Além de o dispositivo legal ser bastante claro e objetivo, há o embasamento pautado nos princípio que regem o direito brasileiro, dando ênfase a irrenunciabilidade do salário garantida aos trabalhadores.
[1] ZAINAGHI, Domingos Sávio. Os atletas Profissional de Futebol no Direito do Trabalho. Ed. São Paulo: LTr, 1999. p. 145
[2] CHAVES, Antonio. Direitos conecosa: atualizado de acordo com a nvoa Lei de Direitos Autorais, nº 9.610, de 19 de feveriero de 1998, São Paulo: LTr, 1999, p. 129
[3] SILVA, Eduardo Augusto Viana da. O poder, a sociedade e o Estado: o poder no desporto. Rio de Janeiro: Lumen Juris, 2006, p. 145
[4] FILHO, Álvaro Melo. O desporto na Ordem Jurídica Constitucional Brasileira. São Paulo: Malheiros Editores, 1995, p. 41
[5] REsp 46420/SP, (199400093551, 78025 Recurso Especial, 4ª Turma, Rel. Min. Ruy Rosado de Aguiar, data da decisão: 12.09.1994)
[6] ZAINAGHI, Domingos Sávio, Os Atletas Profissionais de Futebol no Direito do Trabalho”, L Tr, 1998, p. 147-148
[7] Tribunal Superior do Trabalho, 3ª Turma. AIRR 940/2002-004-03-40, DJ 18/02/2005, Rel. Des. Dora Maria da Costa)

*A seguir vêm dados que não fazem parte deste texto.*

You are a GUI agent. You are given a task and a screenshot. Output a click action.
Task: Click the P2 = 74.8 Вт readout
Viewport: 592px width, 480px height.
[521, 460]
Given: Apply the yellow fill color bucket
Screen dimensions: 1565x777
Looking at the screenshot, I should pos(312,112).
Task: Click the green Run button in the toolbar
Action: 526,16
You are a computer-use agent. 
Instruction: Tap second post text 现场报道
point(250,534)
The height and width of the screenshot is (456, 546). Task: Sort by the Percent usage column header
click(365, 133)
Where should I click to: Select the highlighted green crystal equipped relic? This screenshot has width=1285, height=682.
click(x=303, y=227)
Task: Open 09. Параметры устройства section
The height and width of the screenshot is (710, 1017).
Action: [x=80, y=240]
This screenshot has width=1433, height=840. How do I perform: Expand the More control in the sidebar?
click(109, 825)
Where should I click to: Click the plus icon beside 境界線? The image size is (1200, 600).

[8] Processo nº 01712-2008-090-02-00-6, ação proposta por Leon Dario Muños Hernandez contra a Sociedade Esportiva Palmeiras, em curso perante a 90ª Vara do Trabalho de São Paulo.
[9] Processo nº 0000866-17.2010.5.15.0001, ação proposta por Weimar Marcos Rodrigues x Guarani Futebol Clube, em curso perante a 1ª Vara do Trabalho de Campinas/SP.